There's many reading on test here and there, Martin Fowler has very good articles on this matter, James Carr compiled a list of test anti-patterns, there's also many reading on using well the mocks (for example the don't mock types you don't own mojo), Nat Pryce is the co-author of Growing Object Oriented Software Guided by Tests which is in my opinion a must read, plus you have google ;)
Consider using fakes instead of mocks. It's not really clear what the classes in question are meant to to, but if you can build a simple in-memory (not thread-safe, not persistent etc) implementation of both interfaces, you can use that for flexible testing without the brittleness that sometimes comes from mocking.
I like to use names beginning mock for all my mock objects. Also, I would replace
when(result.specificResult()).thenReturn(specificResult);
Assert.assertTrue(new Runner().actOn(entity,context) == specificResult);
with
Runner toTest = new Runner();
toTest.actOn( mockEntity, mockContext );
verify( mockResult ).specificResult();
because all you're trying to assert is that specificResult() gets run on the right mock object. Whereas your original assert doesn't make it quite so clear what is being asserted. So you don't actually need a mock for SpecificResult. That cuts you down to just one when call, which seems to me to be about right for this kind of test.
But yes, this does seem frightfully white box. Is Runner a public class, or some hidden implementation detail of a higher level process? If it's the latter, then you probably want to write tests around the behaviour at the higher level; rather than probing implementation details.
Not knowing much about the context of the code, I would suggest that Context and Result are likely simple data objects with very little behavior. You could use a Fake as suggested in another answer or, if you have access to the implementations of those interfaces and construction is simple, I'd just use the real objects in lieu of Fakes or Mocks.
Although the context would provide more information, I don't see any problems with your testing methodology myself. The whole point of mock objects is to verify calling behavior without having to instantiate the implementations. Creating stub objects or using actual implementing classes just seems unnecessary to me.
However this seems horribly white box, with mocks returning mocks.
This may be more about the class design than the testing. If that is the way the Runner class works with the external interfaces then I don't see any problem with having the test simulate that behavior.
First off, since nobody's mentioned it, Mockito supports chaining so you can just do:
when(context.add(entity).specificResult()).thenReturn(specificResult);
(and see Brice's comment for how to do enable this; sorry I missed it out!)

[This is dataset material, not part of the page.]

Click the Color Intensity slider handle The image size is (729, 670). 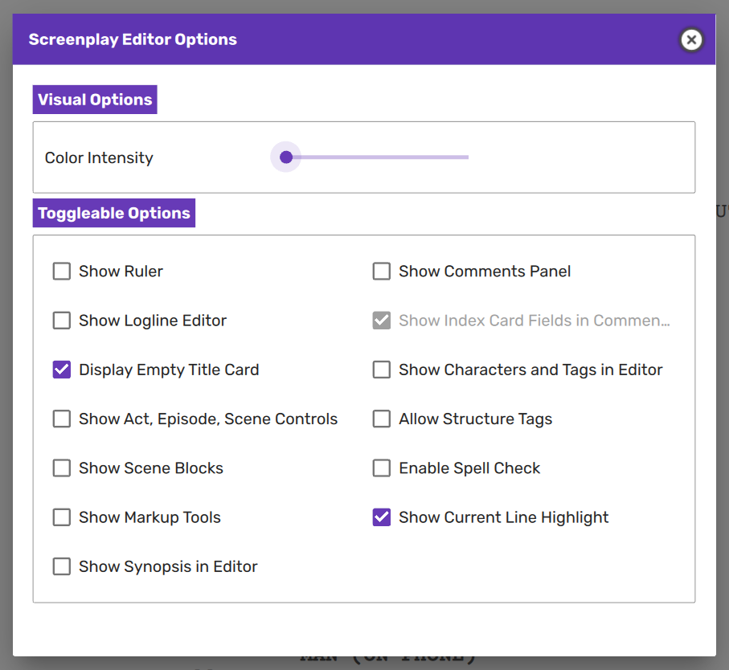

Secondly, it comes with a warning saying "Don't do this except for legacy code." You're right about the mock-returning-mock being a bit strange. It's OK to do white-box mocking generally because you're really saying, "My class ought to collaborate with a helper like <this>", but in this case it's collaborating across two different classes, coupling them together.
It's not clear why the Runner needs to get the SpecificResult, as opposed to whatever other result comes out of context.add(entity), so I'm going to make a guess: the Result contains a result with some messages or other information and you just want to know whether it's a success or failure.
That's like me saying, "Don't tell me all about my shopping order, just tell me that I made it successfully!" The Runner shouldn't know that you only want that specific result; it should just return everything that came out, the same way that Amazon shows you your total, postage and all the things you bought, even if you've shopped there lots and are perfectly aware of what you're getting.
If some classes regularly use your Runner just to get a specific result while others require more feedback then I'd make two methods to do it, maybe called something like add and addWithFeedback, the same way that Amazon let you do one-click shopping by a different route.
However, be pragmatic. If it's readable the way you've done it and everyone understands it, use Mockito to chain them and call it a day. You can change it later if you have need.